-1

I have number as 2.300 or 2.300.456 that I want to convert to 2300 and 2300456 in my dataframe and for that I tried to use regex but this is not working... I used this expression:

  • \d+{1-3}.\d+{3} for 2.300
  • \d+{1-3}.\d+{3}.\d+{3} for 2.300.456

does anyone has a better solution for my problem?? Thank you

Wiktor Stribiżew
  • 484,719
  • 26
  • 302
  • 397
Baala
  • 1
  • 1
  • FYI, in regular expressions, the dot/period character by itself acts as a wildcard and matches any single character. So your regex actually matches `2.300`, `2a300`, `2!300`, etc.

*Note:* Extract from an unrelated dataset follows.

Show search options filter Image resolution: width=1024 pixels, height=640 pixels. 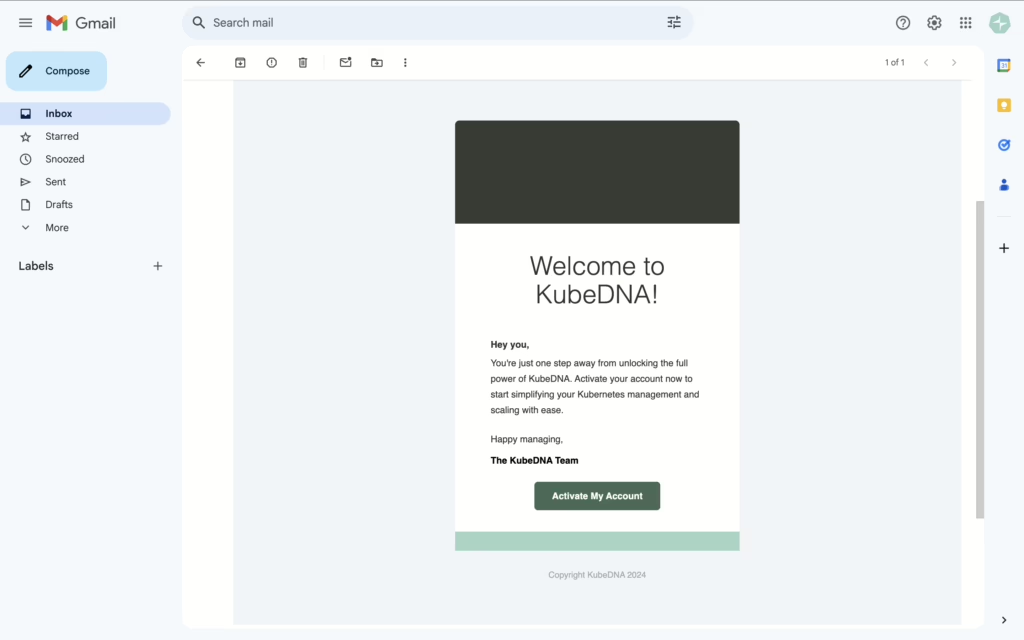click(674, 23)
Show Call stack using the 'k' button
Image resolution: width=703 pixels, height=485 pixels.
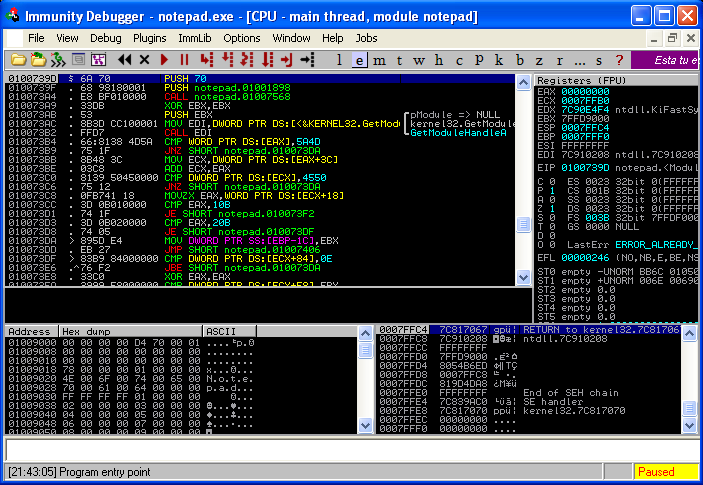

To match an actual dot you need to escape the wildcard character with a backslash `\.` - this would then only match `2.300` exactly. Your first regex should be `\d+{1-3}\.\d+{3}` if you were to use it, but as others have said, you don't need regex for this problem at all. – BadHorsie Jan 13 '20 at 12:50

2 Answers2

0

If you are using pandas. You can just use this

df['col'] = df['col'].str.replace('.', '')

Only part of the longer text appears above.